Torniamo alla domanda iniziale. Questo tipo di manifestazioni non possono essere scambiate come un tentativo di contestare una sentenza legittima?

“Io credo che tutto deve essere trattato alla luce del sole. Tutti abbiamo il diritto di capire i motivi di un giudizio. Io non posso affidarmi, a prescindere, al giudizio di una persona o di una istituzione, solo perché, per esempio, è un Sindaco, un Carabiniere o è un Giudice. Accetto le sentenze, ma vorrei sempre capire perché sono state emesse, e su quali basi. Perché la giustizia viene amministrata in nome del Popolo. Le udienze sono pubbliche, e tutti vi possiamo assistere. Nessuno può pensare di sostituirsi ad un Giudice ma, come cittadini, abbiamo il diritto di capire, di farci un’opinione e, in caso, di pensare diversamente dal Giudice. Ci può stare. Le manifestazioni, in questi casi, non mi entusiasmano, ma quello che voglio dire è che tutto deve essere trattato alla luce del sole.”

Quindi lei pensa che, con questo tipo di manifestazioni, siamo in presenza di un contrappeso utile e necessario per la nostra Società?

“Assolutamente sì, se per manifestazione si intende la trattazione pubblica di un argomento. E’ possibile che qualche volta possa sfuggire di mano, magari nei toni, ma la possibilità di formarsi un giudizio, è un contrappeso necessario. Qualcuno dice che fino a quando non ci sia la sentenza passata in giudicato non si dovrebbe mai parlare. Chi non vuole questo tipo di trattazione anche pubblica, dice questo e parla di spettacolarizzazione. Non sono d’accordo. Se parliamo di una manifestazione, è chiaro che la parola in più può scappare, ci può essere l’esagitato, ed allora vediamo se è un soggetto folcloristico o è un soggetto pericoloso. Ma questi sono aspetti diversi. La cosa fondamentale è decidere se la Giustizia deve essere amministrata nel chiuso di una stanza, oppure pubblicamente. E partendo dal principio che il processo è pubblico, possiamo sicuramente anche dire che gli atti giudiziari si possono discutere. Il cittadino deve essere messo nelle condizioni di esprimere un meditato giudizio (non necessariamente negativo) anche morale sugli imputati. Lo facciamo sempre, in senso negativo, per esempio, con i pedofili. Gli assassini sono assassini solo quel giorno? Dopo di che si possono mettere in giacca e cravatta e riprendere la loro vita come niente fosse? Non è questo il concetto di giustizia che mi appartiene. Devono assumersi la piena responsabilità di quello che hanno fatto. E poi ci può anche essere il percorso di riabilitazione. Ma dopo. E’ giusto ribellarsi, ad esempio, ed esprimere il proprio giudizio morale, di fronte a gente che nega anche l’evidenza.”

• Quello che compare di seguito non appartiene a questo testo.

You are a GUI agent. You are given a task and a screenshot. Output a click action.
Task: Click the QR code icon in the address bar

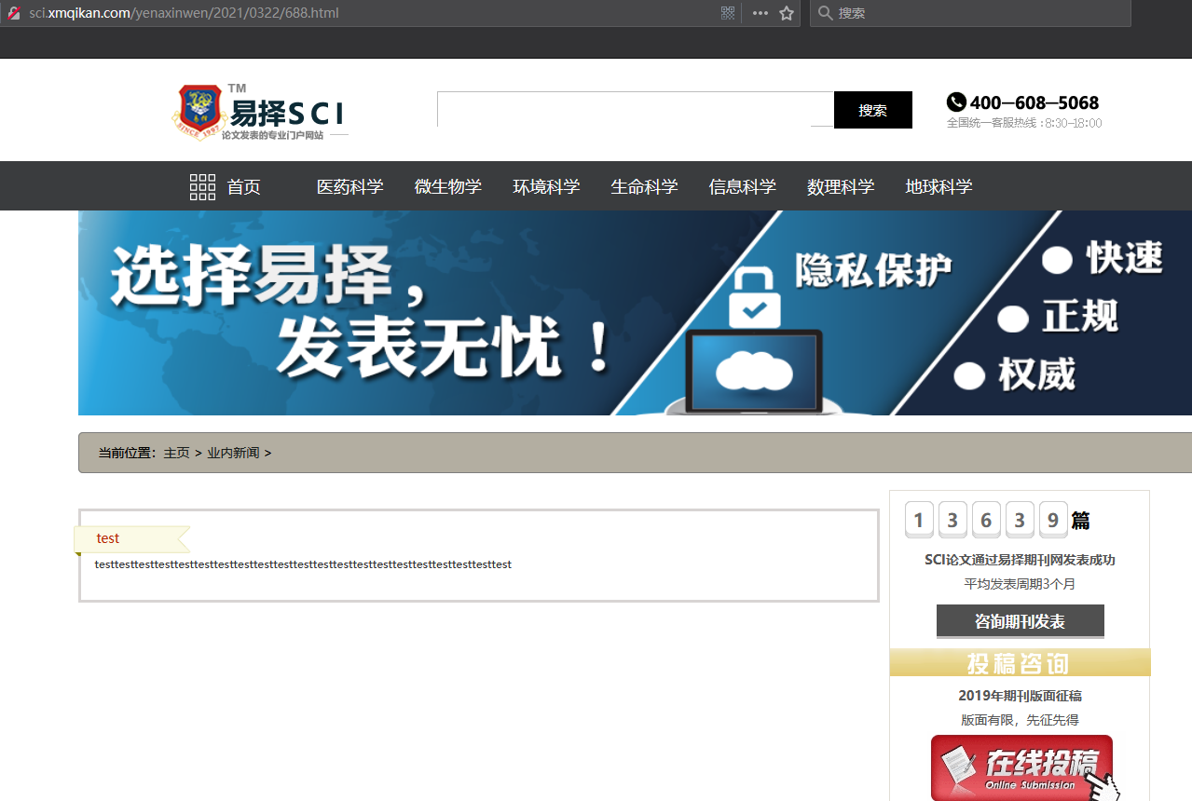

Quindi nessuno, a suo parere, ha voluto sostituirsi ai Giudici

“Naturalmente no. La manifestazione guardiamola per quello che è: un’indignazione e una solidarietà nei confronti dei genitori di Marco, che hanno subito una tragica ingiustizia. L’ingiustizia deriva dall’aver perso il figlio, e non sapere il perché. Dal fatto che delle persone che lo avrebbero potuto salvare non hanno fatto nulla. Queste cose creano rabbia. Per questo la manifestazione va vista solo sotto l’aspetto emotivo. Non voleva essere un rivoluzione. Comunque, ripeto, non mi entusiasmano”

Perché c’è stata una manifestazione così imponente proprio per questo caso giudiziario?

“In effetti, poche volte mi è capitato di assistere al formarsi di una opinione pubblica così numerosa e compatta. Non so che significato possa avere, ma qualche domanda occorre farsela. In ogni caso, probabilmente siamo arrivati a questa situazione perché i Ciontoli negano anche l’evidenza. Hanno raccontato cose che non stanno né in cielo, né in terra. Lui che può entrare tranquillamente nel bagno, mentre Marco si fa il bagno nudo nella vasca, per fargli vedere una pistola. Come se fosse una cosa normale. Sono loro che hanno fatto infuriare l’opinione pubblica. Poi non si può nemmeno dire: “Hanno diritto di dire bugie”. No. Non sono punibili se dicono bugie, ma mentire è un disvalore, in questo caso enorme. Significa avere un atteggiamento processuale che andrebbe punito. Ti dovrebbero negare, a mio parere, almeno le attenuanti generiche.”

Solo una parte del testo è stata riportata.